[Saved data entries]
■ ■ ■ ■ ■ ■ ■

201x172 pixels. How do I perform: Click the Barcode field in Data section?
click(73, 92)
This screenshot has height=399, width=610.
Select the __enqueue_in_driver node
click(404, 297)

■ ■ ■ ■ ■ ■ ■

● Instructions for the task
Each line must be given again exactly as written above.

● Task answer
201x172 pixels. How do I perform: Click the Barcode field in Data section?
click(73, 92)
This screenshot has height=399, width=610.
Select the __enqueue_in_driver node
click(404, 297)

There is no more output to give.